(Given data):
◇ ◇ ◇

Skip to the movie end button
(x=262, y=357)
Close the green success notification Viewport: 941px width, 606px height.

◇ ◇ ◇

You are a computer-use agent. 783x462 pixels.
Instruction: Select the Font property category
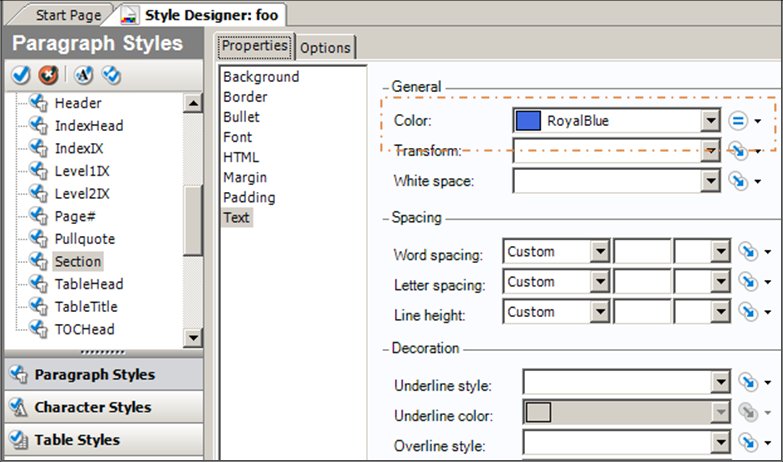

◇ ◇ ◇

Would you output, from the records above, exactly the run of lines that starts at the line containing "Skip to the movie end button" and ends at the line containing "Close the green", and only that run?

Skip to the movie end button
(x=262, y=357)
Close the green success notification Viewport: 941px width, 606px height.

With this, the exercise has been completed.